La institución que ejerce como autoridad monetaria de Irak lo exige en un comunicado publicado este jueves, en el que determina un plazo de siete días para cumplir la instrucción.
El Banco Central da orden también a las entidades bancarias iraquíes de no vender dólares estadounidenses ni otras monedas extrajeras a las sucursales establecidas en el Kurdistán, lo que afectaría considerablemente a los intercambios comerciales de esta región con países extranjeros.
Asimismo, exige a los bancos que avisen a la institución del aplazamiento del funcionamiento de sus sucursales en Kurdistán en el plazo determinado de siete días desde la recepción de la orden, y advierte a los bancos de que, de no cumplir lo mandado, les cerrará el acceso a la compraventa de divisas.
La región del Kurdistán celebró el pasado 25 de septiembre un referéndum separatista ilegal, pese al rechazo del Ejecutivo central, los países vecinos y la comunidad internacional, que lo consideraron una fuente de inestabilidad para la región.

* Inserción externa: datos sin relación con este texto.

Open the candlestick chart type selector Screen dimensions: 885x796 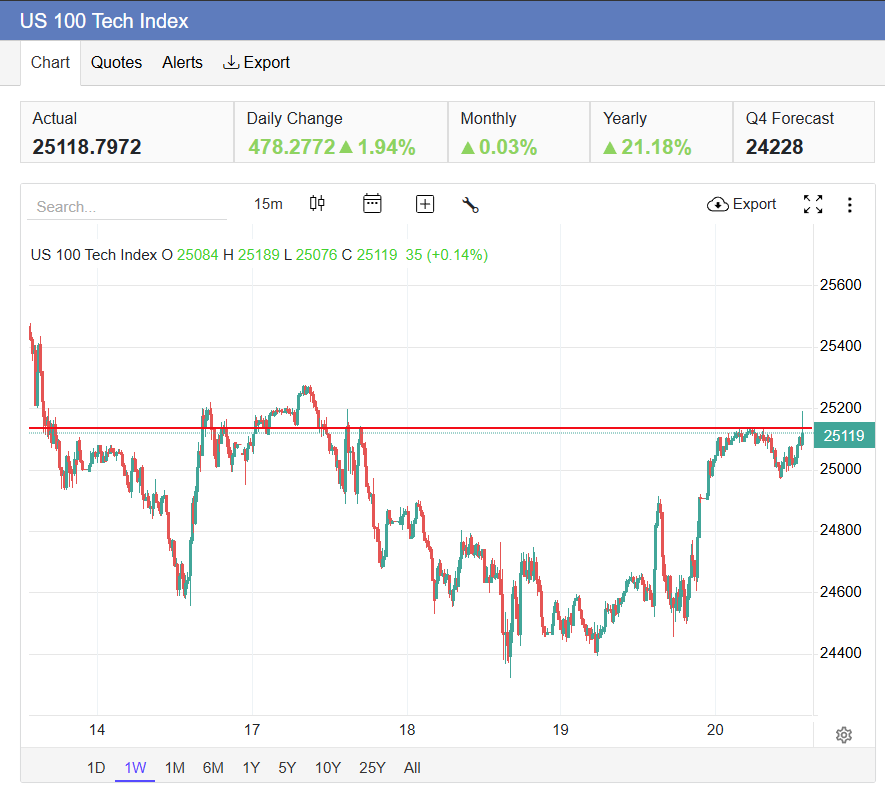(317, 204)
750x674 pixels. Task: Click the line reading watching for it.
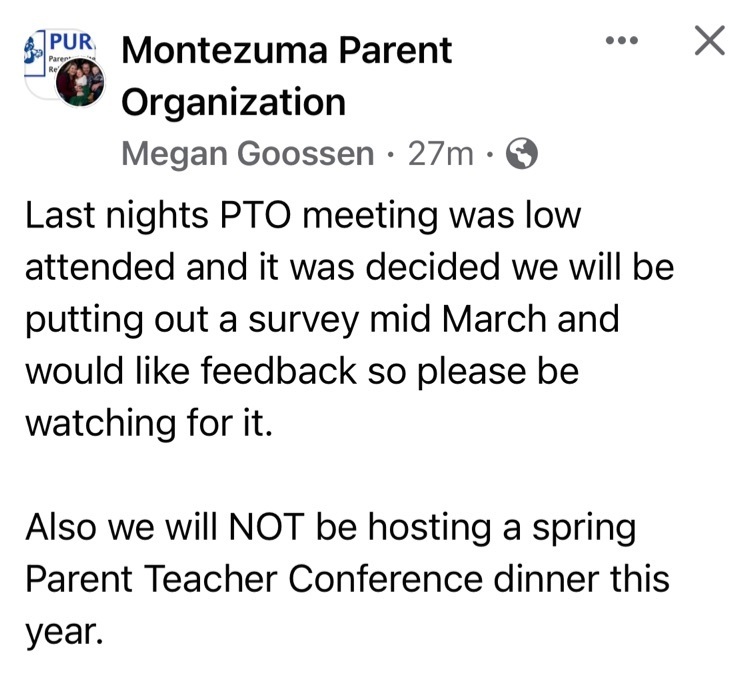click(x=149, y=423)
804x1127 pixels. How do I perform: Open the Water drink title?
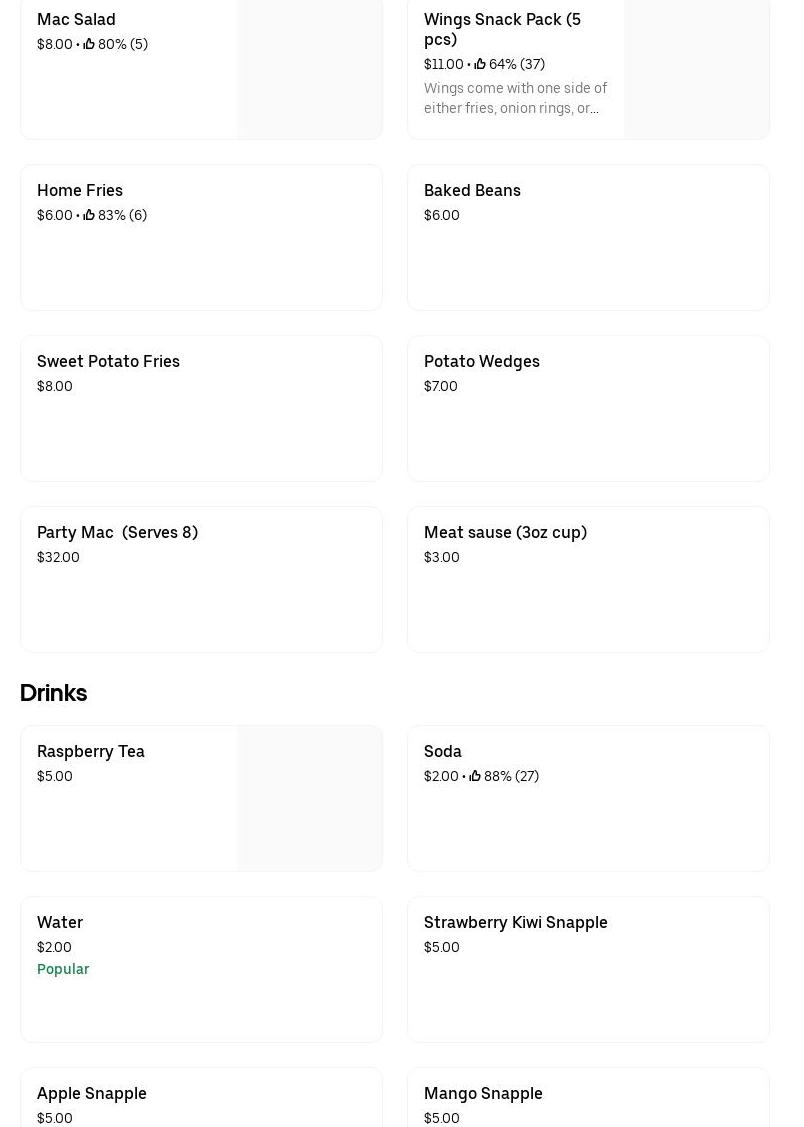[60, 922]
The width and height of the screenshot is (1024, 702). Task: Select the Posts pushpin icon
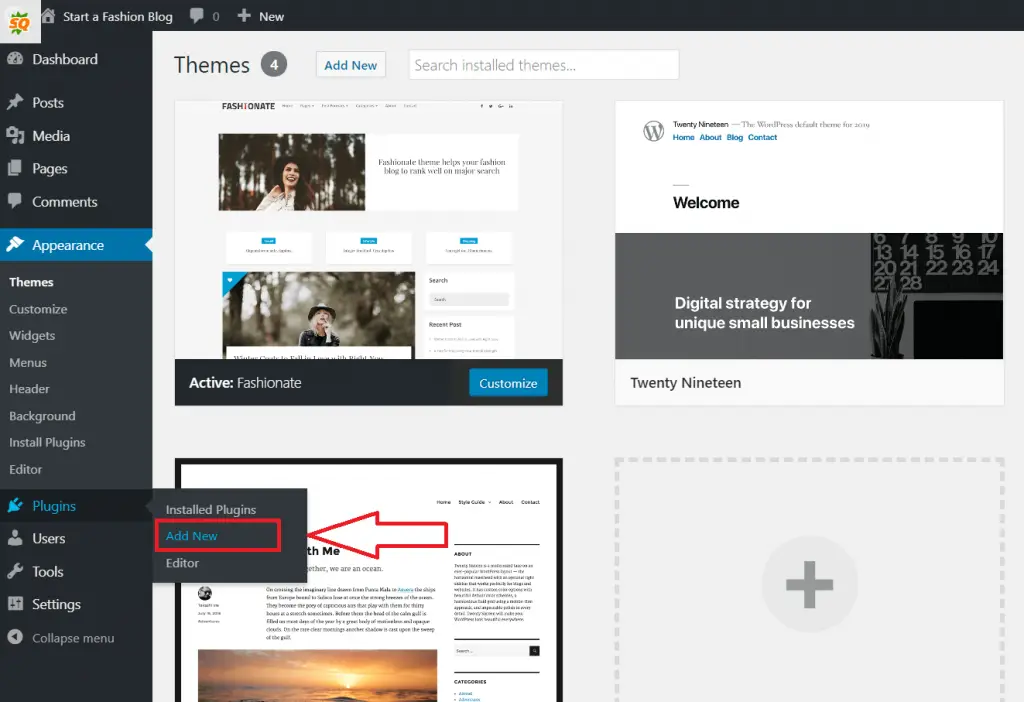[x=17, y=103]
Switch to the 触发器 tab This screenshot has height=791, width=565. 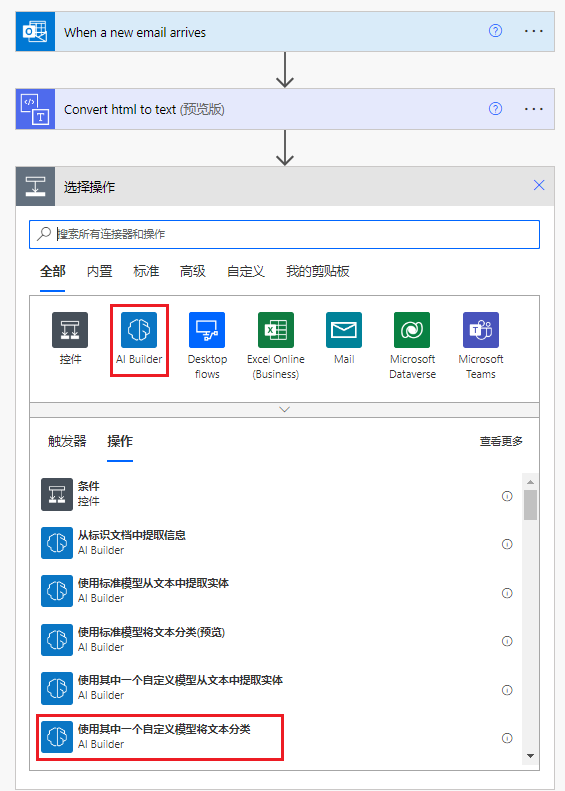coord(67,441)
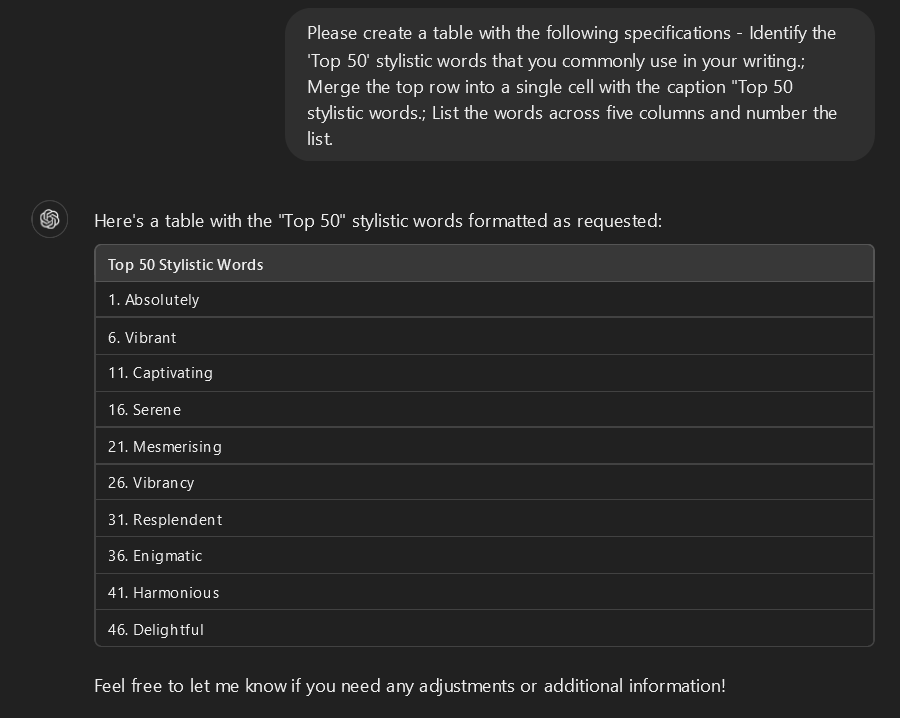Select the 'Serene' entry in the list

[157, 410]
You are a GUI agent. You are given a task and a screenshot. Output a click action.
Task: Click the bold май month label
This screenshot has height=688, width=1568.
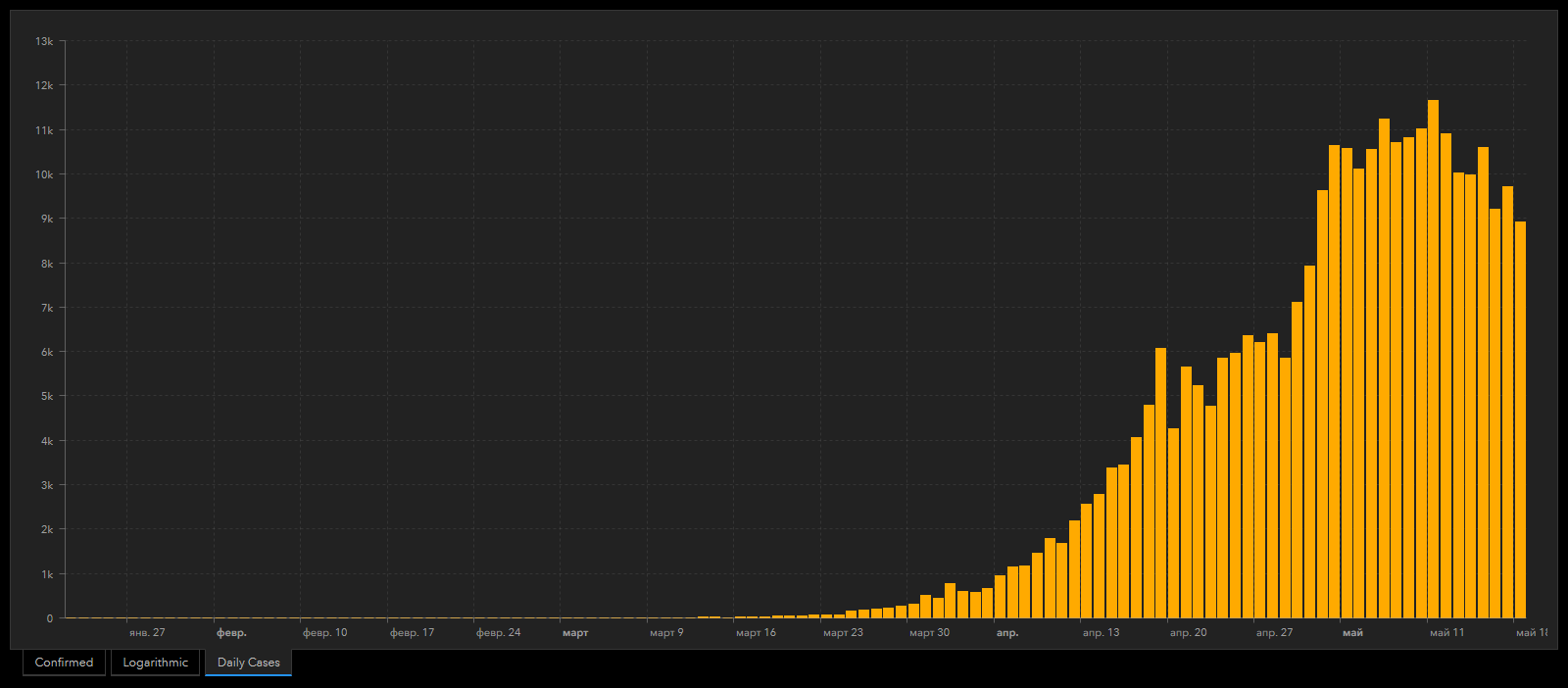[x=1352, y=633]
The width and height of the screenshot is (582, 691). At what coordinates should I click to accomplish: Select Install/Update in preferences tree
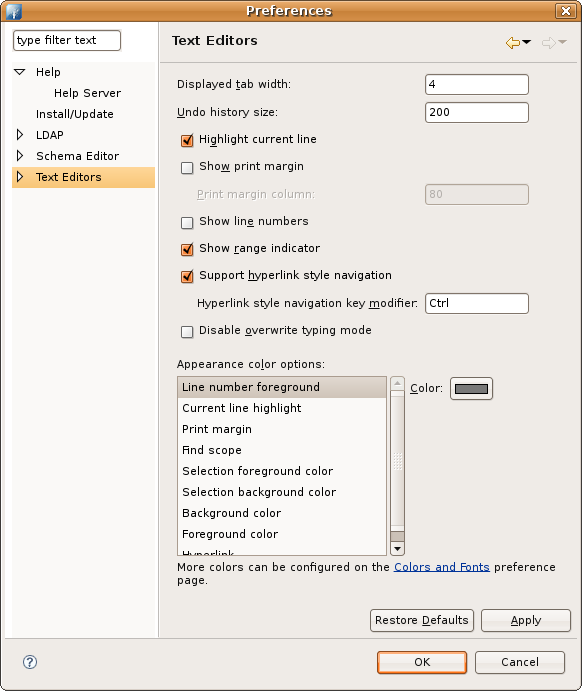(74, 114)
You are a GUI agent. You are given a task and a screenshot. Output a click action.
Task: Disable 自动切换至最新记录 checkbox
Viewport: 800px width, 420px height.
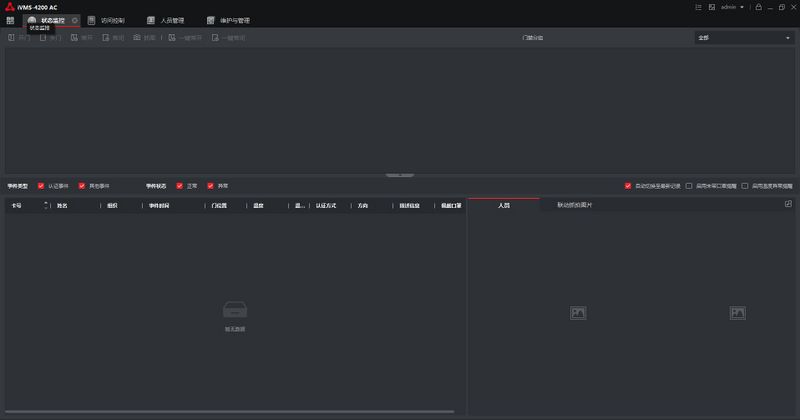(628, 186)
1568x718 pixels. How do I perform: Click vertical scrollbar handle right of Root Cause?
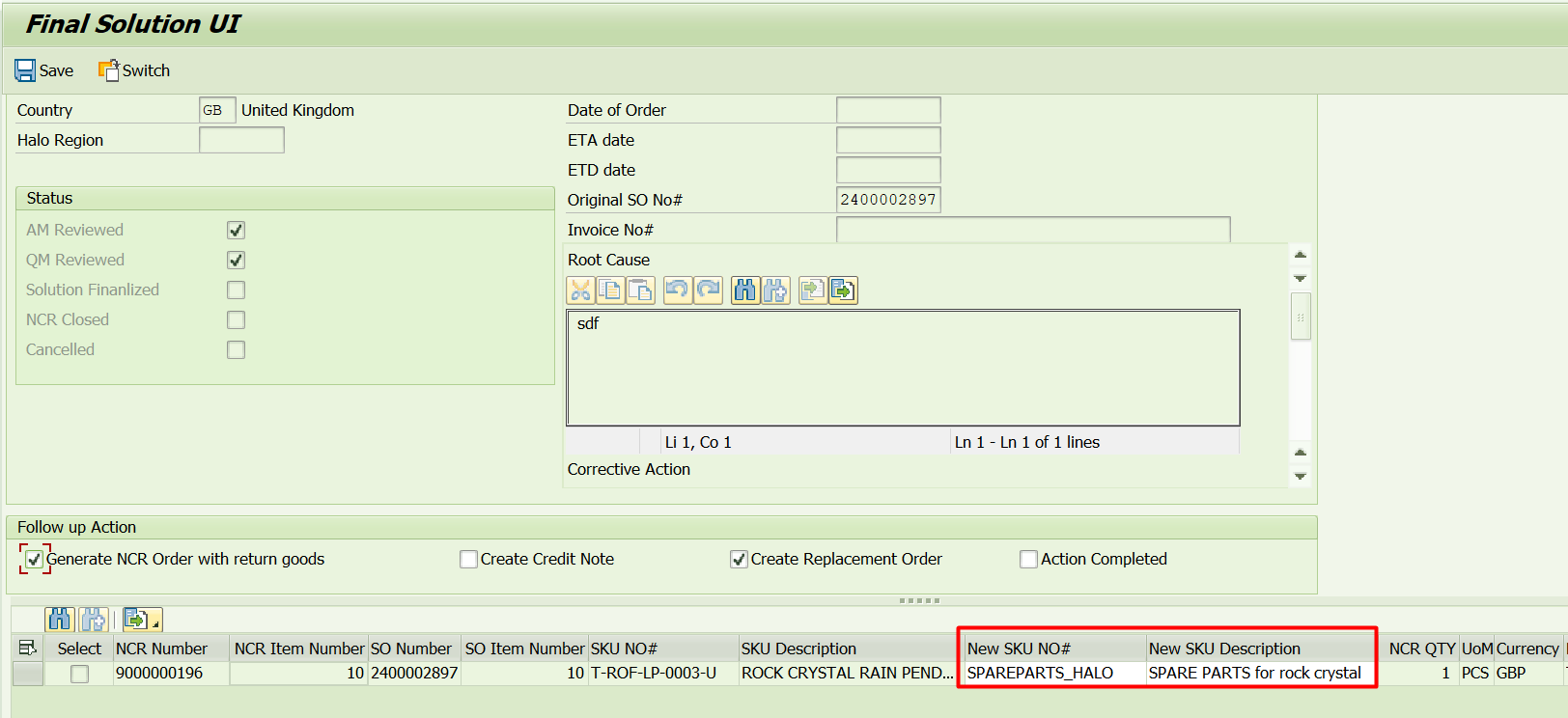1301,318
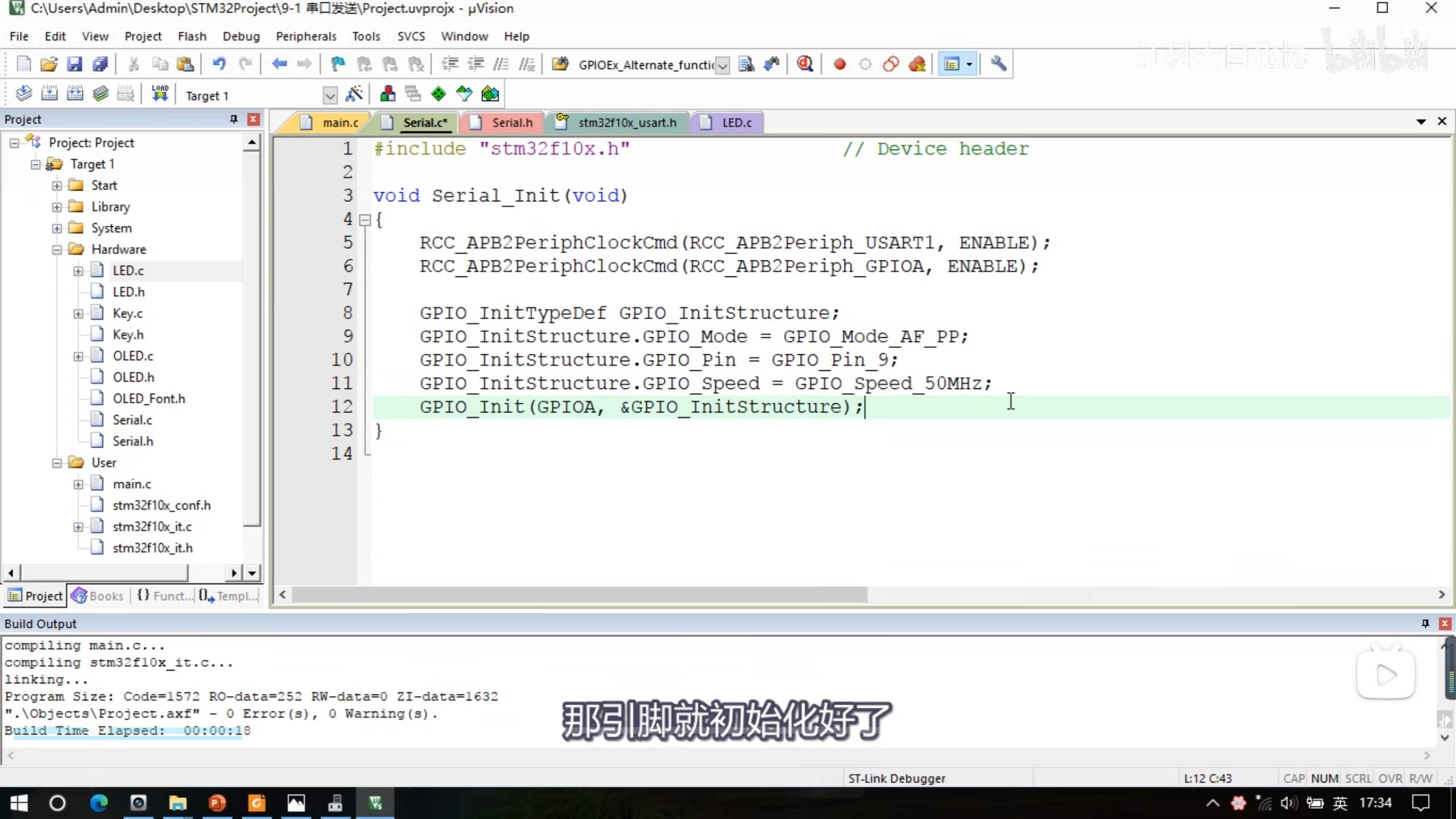Collapse the Hardware folder in tree
The width and height of the screenshot is (1456, 819).
(57, 250)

Ante la falta de apoyo internacional, el Kurdistán iraquí anunció el 25 de octubre que congelaría los resultados del referéndum y, días después, Barzani el presidente de la región renunció a su cargo, luego de constatar el fracaso de su intento de secesión.
Las pretensiones separatistas de Barzani han costado mucho para los kurdos. Las tensiones con Bagdad han hecho perder a los kurdos un 30 % del territorio que controlaban, incluidos los pozos petroleros de Avana y Bai Hasan, al noroeste de Kirkuk, que eran importantes fuentes de recursos para la economía de la región.